La povertà, anche quella transitoria che spesso precede quella assoluta, è direttamente collegata all’assenza di una occupazione stabile o anche di un lavoro povero, cioè non giustamente retribuito. Due fattispecie che non trovano effettivo riscontro anche perché sta crescendo il lavoro precario e sottopagato. Non consentire di definire il salario minimo orario sotto il quale non poter andare sarebbe già un passo significativo e di civiltà che consentirebbe all’Italia di allinearsi ai Paesi più industrializzati dell’Occidente. Sul salario minimo il governo si è opposto alla stregua della diserzione al voto avvenuta con quei referendum che avrebbero rafforzato lavoro e sicurezza nella nostra legislazione.

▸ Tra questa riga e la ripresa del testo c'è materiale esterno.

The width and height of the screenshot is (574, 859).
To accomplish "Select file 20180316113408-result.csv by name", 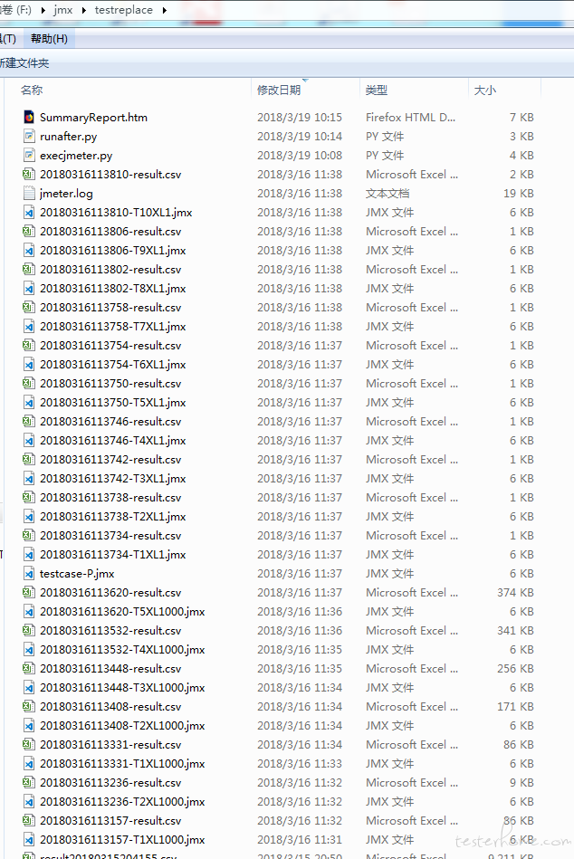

E quando la Costituzione all’art.2 richiama “l’adempimento dei doveri inderogabili di solidarietà economica e sociale” per assicurare a ciascuna persona le condizioni per una esistenza libera e dignitosa vuole anche indicare la strada del pieno diritto all’abitare. Secondo Istat nel 2024 il 5,6% degli italiani vive in grave deprivazione abitativa e il 5,1% è in sovraccarico dei costi, non riuscendo a gestire le spese ordinarie di affitto e mantenimento. Il Cardinale Zuppi di recente ha affermato che con un mercato immobiliare fuori controllo il costo dell’affitto non dovrebbe mai superare 1/3 dello stipendio. Tra le persone seguite dalla Caritas la situazione appare molto più grave: di fatto una su tre (il 33%) manifesta almeno una forma di disagio legata all’abitare. In particolare: il 22,7% vive una grave esclusione abitativa e il 10,3% presenta difficoltà legate alla gestione o al mantenimento di un alloggio.
Non va meglio sul fronte della salute. Sei milioni circa di italiani (il 9,9% della popolazione) hanno rinunciato a prestazioni sanitarie essenziali per costi o liste di attese lunghissime. Nel Report Caritas si evidenzia che il 15,7% che chiedono assistenza all’associazione manifesta vulnerabilità sanitarie, molte volte legate a patologie gravi e all’assenza di risposte da parte del sistema sanitario pubblico. Il tutto accompagnato dall’impossibilità di avere i farmaci necessari o di poter accedere a visite mediche specialistiche.
Si potrebbe inoltre aggiungere che lo stato di povertà ha quale conseguenza la privazione di un grado di istruzione adeguato e il rischio che la criminalità organizzata vada a “pescare come manodopera” all’interno del disagio sociale, perché in grado di garantire ciò che lo Stato non fa piu, cioe tutelare i piu deboli.
Un dato però è certo. Non si contrasta la povertà rimuovendo come ha fatto il governo tutte le misure, anche economiche, per combattere le diseguaglianze sociali od anche togliendo le uniche risorse ad esempio per gli affitti e la morosità incolpevole. Così si demolisce soltanto lo Stato sociale e si produce più povertà.
Non servono piu le mezze misure ma affrontare sistematicamente e con determinazione questo grave problema, per ricucire il Paese e ridare speranza nel futuro a chi oggi sembra averla perduta.